At least until recently, Palestinians doubted that elections would occur. The legal and political obstacles imposed by Palestinian divisions and the Israeli occupation will mean that even a determined effort by leaders will make a sound electoral process difficult. Indeed, such determination had been lacking until lately. Those with different concerns—from those worried that elections will exacerbate divisions, those opposed to Hamas’s inclusion, or those who believe attention should be focused on reform elsewhere—have all expressed profound doubts about the wisdom of the balloting as planned.

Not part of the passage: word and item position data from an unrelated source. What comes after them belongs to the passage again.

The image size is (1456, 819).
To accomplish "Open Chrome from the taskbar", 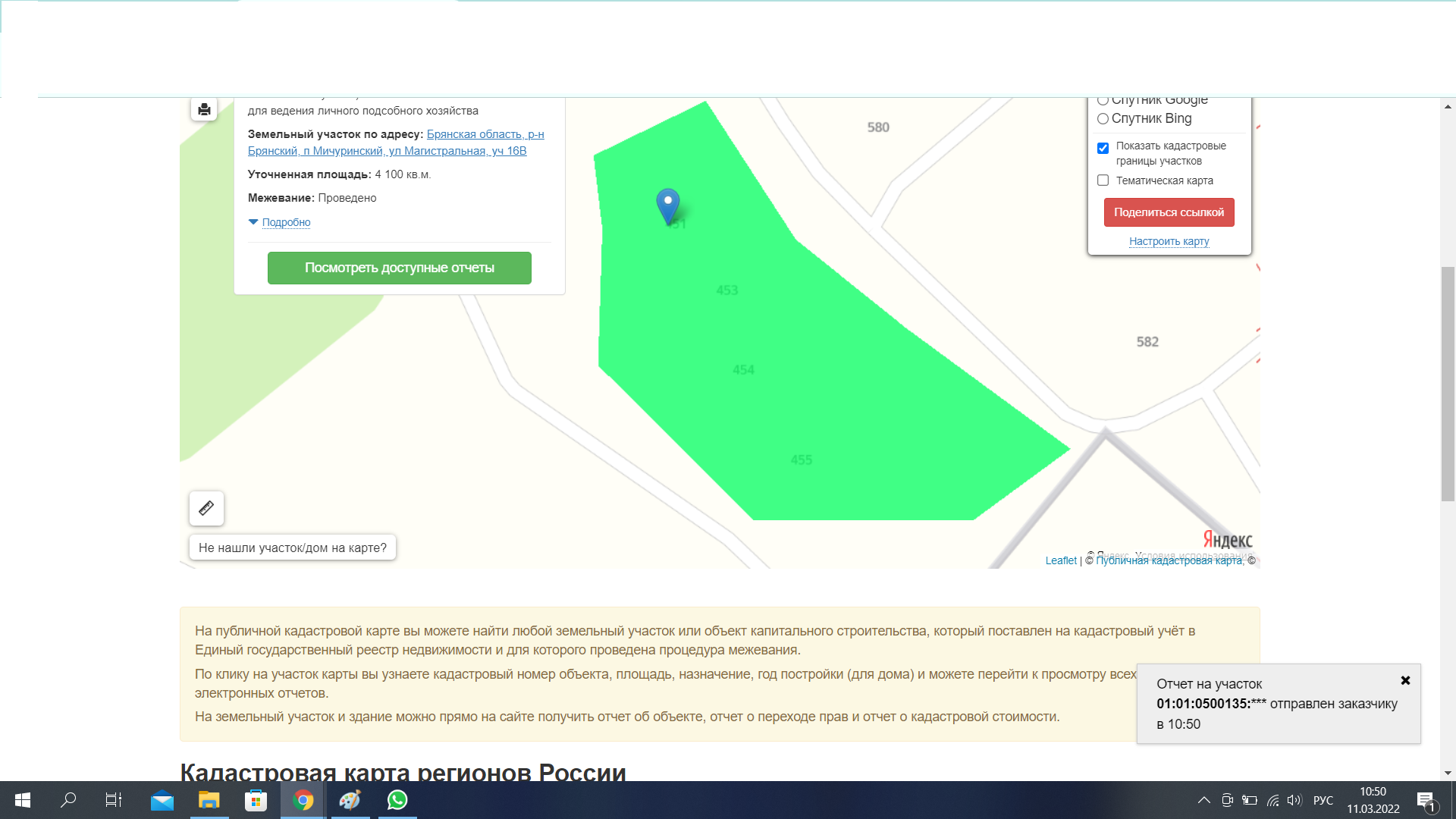I will pyautogui.click(x=303, y=800).
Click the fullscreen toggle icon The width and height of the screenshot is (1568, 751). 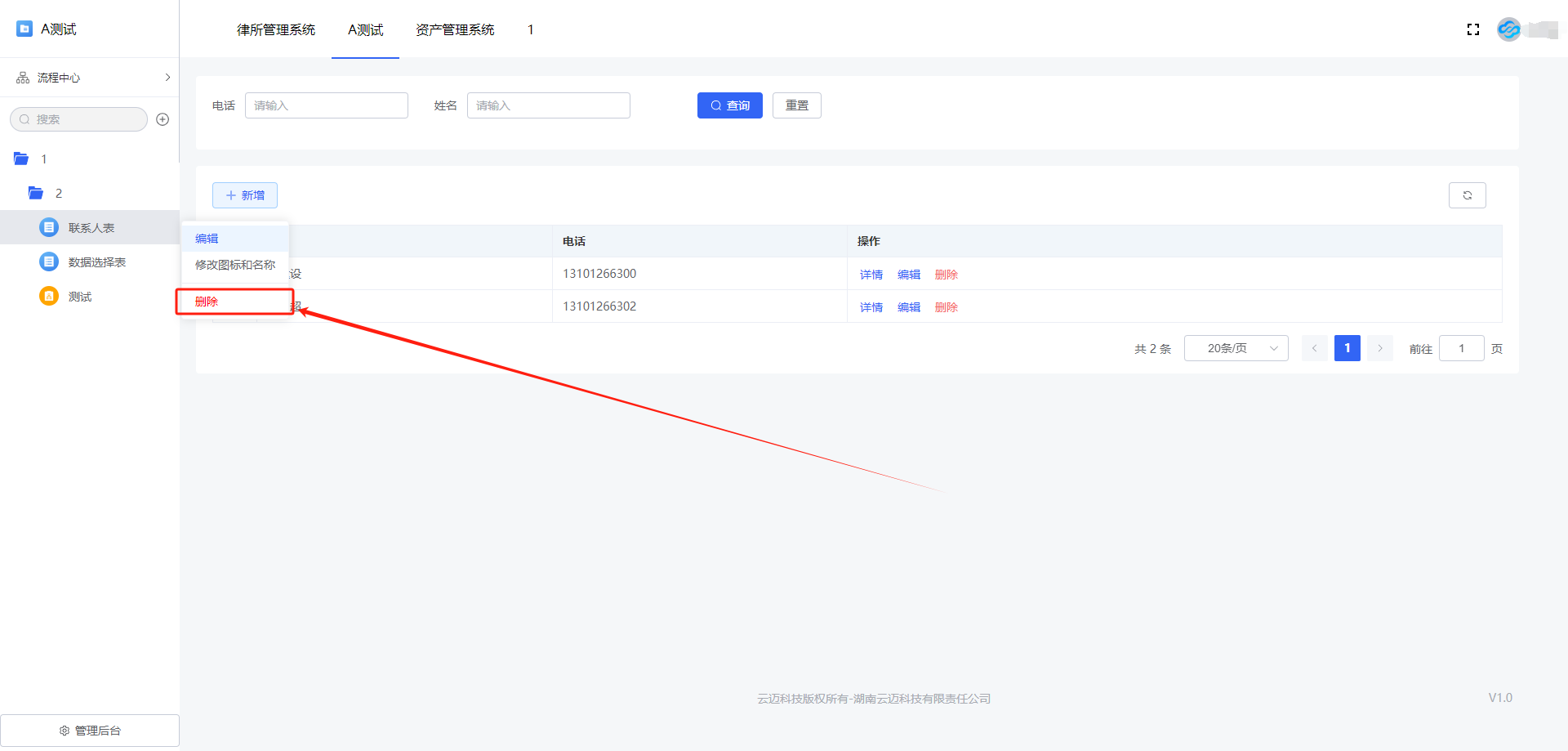(x=1473, y=29)
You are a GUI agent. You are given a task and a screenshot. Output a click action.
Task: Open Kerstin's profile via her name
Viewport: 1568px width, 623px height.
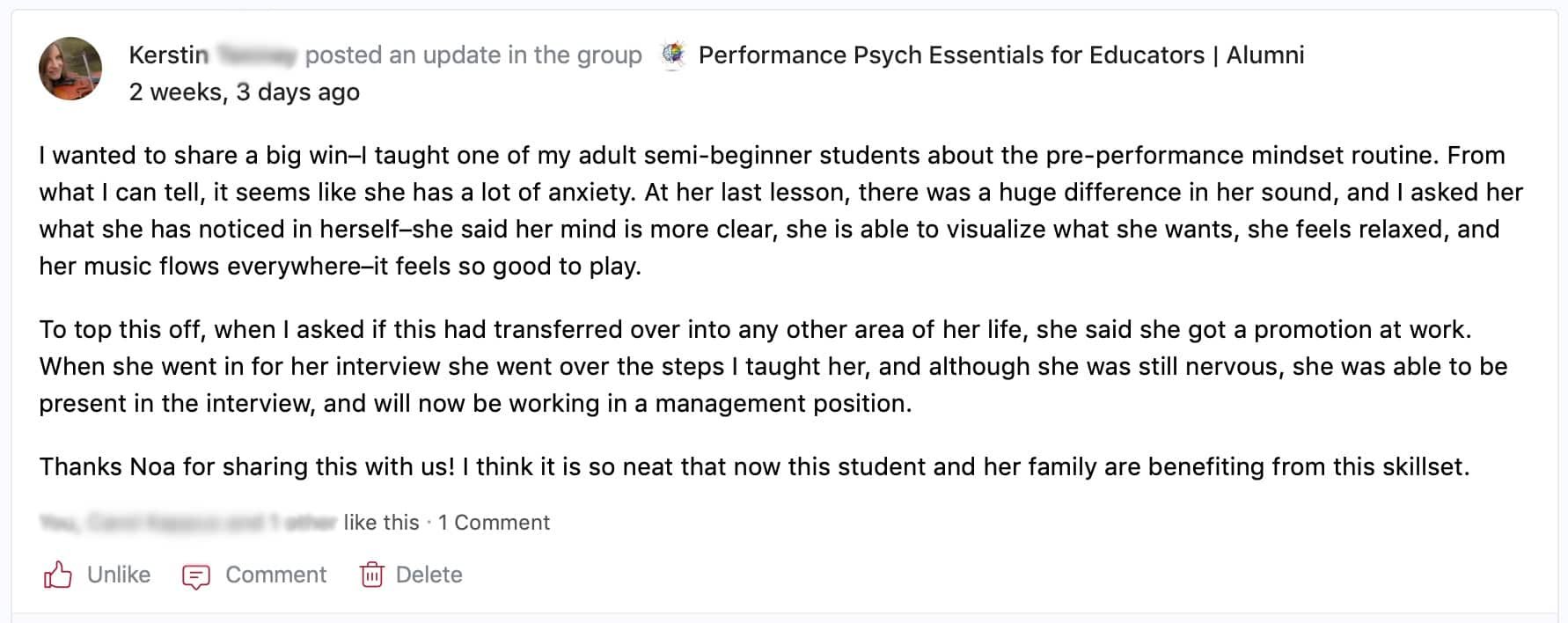tap(168, 55)
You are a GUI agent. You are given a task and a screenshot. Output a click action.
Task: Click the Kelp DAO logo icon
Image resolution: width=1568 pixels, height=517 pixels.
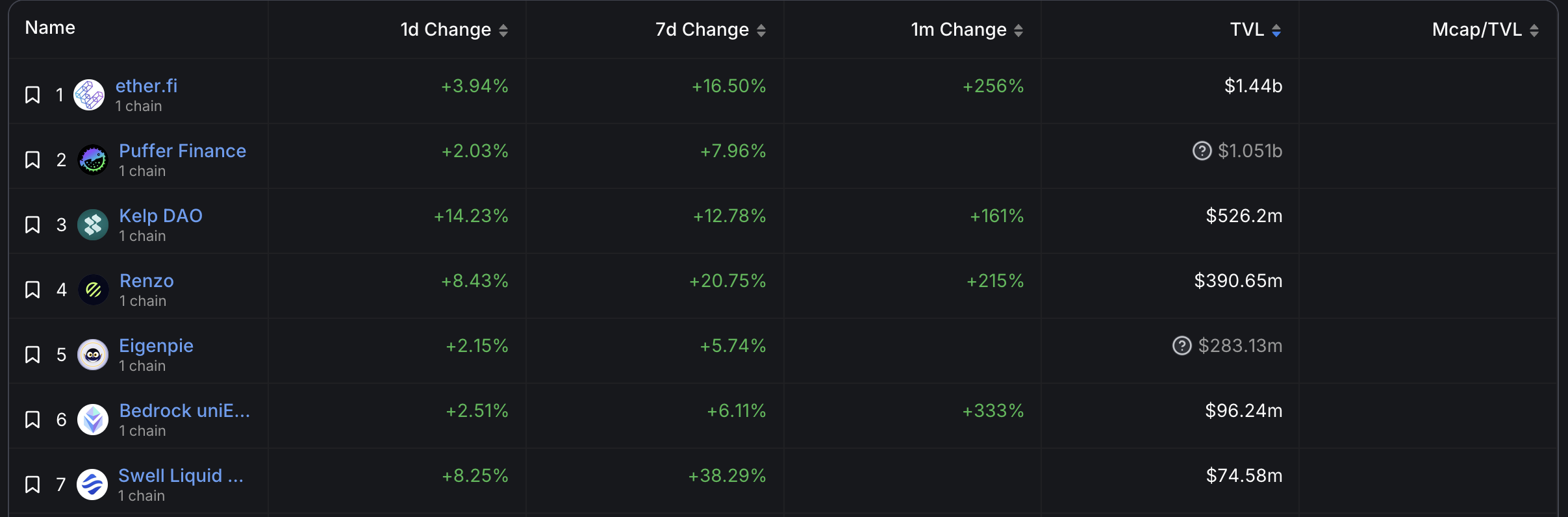point(93,225)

While such analysts can only criticize, powerful political actors who are able to act on their doubts could step in to end the electoral cycle with either a bang or a whimper. Palestinian leaders, worried that the elections are going awry or slipping from their grasp, could abort them; Israeli officials could disrupt them in countless ways; U.S. and European diplomats could deprive elections of the international protection they would need to be effective.

But what if elections to the Palestinian Legislative Council (PLC), the parliament of the Palestinian Authority, go forward as planned? What effect would they have on Palestinian governance? Overall, they might breathe a small bit of life into a stagnant body politic and help forge a tool that Palestinians could use to manage their differences. There are three reasons for such a conclusion.

First, the results will probably be different than the last two elections. Most political forces will participate, unlike in 1996. And unlike both the 1996 and 2006 elections, a pure proportional representation system will likely result in no bloc obtaining a clear majority. It is impossible to say what the outcome would be—itself a healthy sign of sorts, since an election in which the results are certain in advance is almost by definition undemocratic. Polling might be a bit less reliable because the obstacles to voting will vary considerably by location. And it is not yet even clear what choices voters will be offered.

Electoral slates are still being formed—Fatah dissidents may put together one or two alternatives to the official Fatah slate. The rifts within Fatah may push the leadership to find a way to call off the vote. Violence among Fatah rivals occurred in 2006, and could recur now. But if there is an Islamist bloc, a Fatah list, a dissident Fatah list (or two), a leftist list, and perhaps a few others, then the result is likely to be a legislative body in which several parties have voices but none has veto power. The 1996 parliament had an independent streak (many candidates hailing from Fatah had been elected on their own), but was not organized into clear blocs and had trouble cobbling together coherent majorities for anything.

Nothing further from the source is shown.